There was a chlorination station at Deer Creek where the water was
treated. We called it treated water, but
it was only chlorinated water and is not considered treated as such today. At various outlets along the line, the water
was measured through a meter and taken out by different companies. There were
about eighteen irrigation companies and cities using the water in Deer Creek
Dam. The dam has about 152,000 acre-feet of water in it, and 100,000 acre-feet
are allocated to “shares”. Each share is
an acre of ground with one foot of water.
Gradually, we
ironed the bugs out of the system. A
line of this type is so large that I could walk through it with my hat on since
I am so short. When that line is full though, there are 200 gallons per foot of
water in it and forty-three miles is a lot of weight. If you got this much water moving at fifteen
or twenty miles an hour and you tried to stop it suddenly, you would blow the
line up because all that weight would have to go somewhere. The valves along the line are fixed so that
they take five to seven minutes to gradually close. If they wanted water in Salt Lake, it would
only take about an hour and half from the time they ordered the water until
they would get a raise in the level at Thirty-third South and Wasatch
Boulevard; that is how fast the water travels. They would take the water out at
different sections and then we would fill the reservoirs up with the remaining
water.
When the
reservoirs were built, the city thought they had water for Salt Lake City and
County for many years to come. The forty million gallons of storage in the
reservoir was supposed to last three to five days if something went wrong with
the line. We found later that we took
more than that out in a day. We had a capacity to deliver about 105 million
gallons of water a day and we would empty the reservoirs twice a day sometimes
in a low year.
Aerial photography
is fantastic to me. It is more accurate
than what we used to do because the surveyor is up above looking down. The first group that I knew that used it to
any extent was the State Highway in California. I went to water and sewage
engineering school at the University of Utah every year. While I was going to
school, a fellow from the state road department in California came up and gave
some classes in aerial photography. Utah
was twenty years behind. I asked him,
“This is fine in this hilly country, but how in the world when you have got a
flat surface are you going to supply them?”
He said, “Our aerial photography specification calls for the measurement
to be within half the interval of the contour.
For example, if it was in foot
contour, it will be within a half a foot.
Out of nineteen jobs that we have figured our cuts from aerial photography,
there are only three of them that we have had to pay overage on the
haulage.” They could do it that close.
The crosses in the
middle of the roads all along the road are match points for aerial
photography. The men working in latitude
and longitude controls set up the equipment for the match points and they still
use them in aerial photography. I am still using that type of system in some
private engineering.
The state of Utah
had changed its system. The grid system, the Salt Lake Base Meridian starts
south of the southeast corner of the Temple Grounds in Salt Lake and runs down
through here. When we did survey work before, we called everything north and
south. Now it is not south, but east and west. It is whatever they say it is.

□ □ □ □ □ □ □

→ GIVEN INSTRUCTION
Please say whether each statement agrees with the Deer Creek excerpt, giving yes or no with the deciding words quoted exactly. 1. The valves along the line close over five to seven minutes. 2. The forty million gallons of reservoir storage lasted three to five days in practice. 3. About eighteen irrigation companies and cities used the water. The material after the Deer Creek excerpt is separate from it.

→ DATASET CONTENT
□ □ □ □ □ □ □

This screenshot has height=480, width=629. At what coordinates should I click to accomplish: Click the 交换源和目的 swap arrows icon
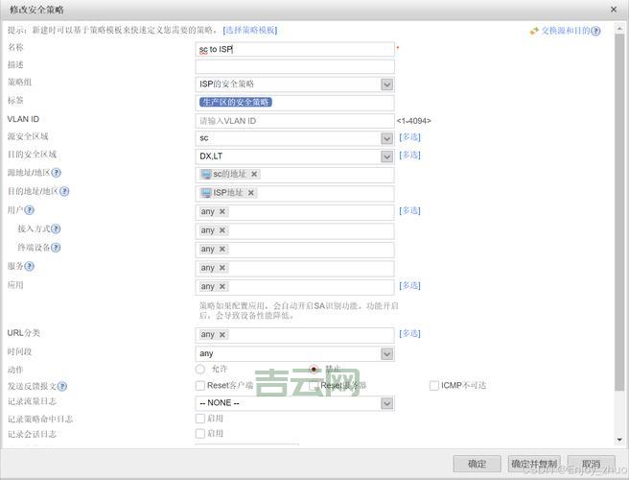coord(534,31)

□ □ □ □ □ □ □

→ RESPONSE TO THE EXERCISE
1. Yes: "they take five to seven minutes to gradually close."
2. No: "We found later that we took more than that out in a day."
3. Yes: "about eighteen irrigation companies and cities using the water in Deer Creek Dam."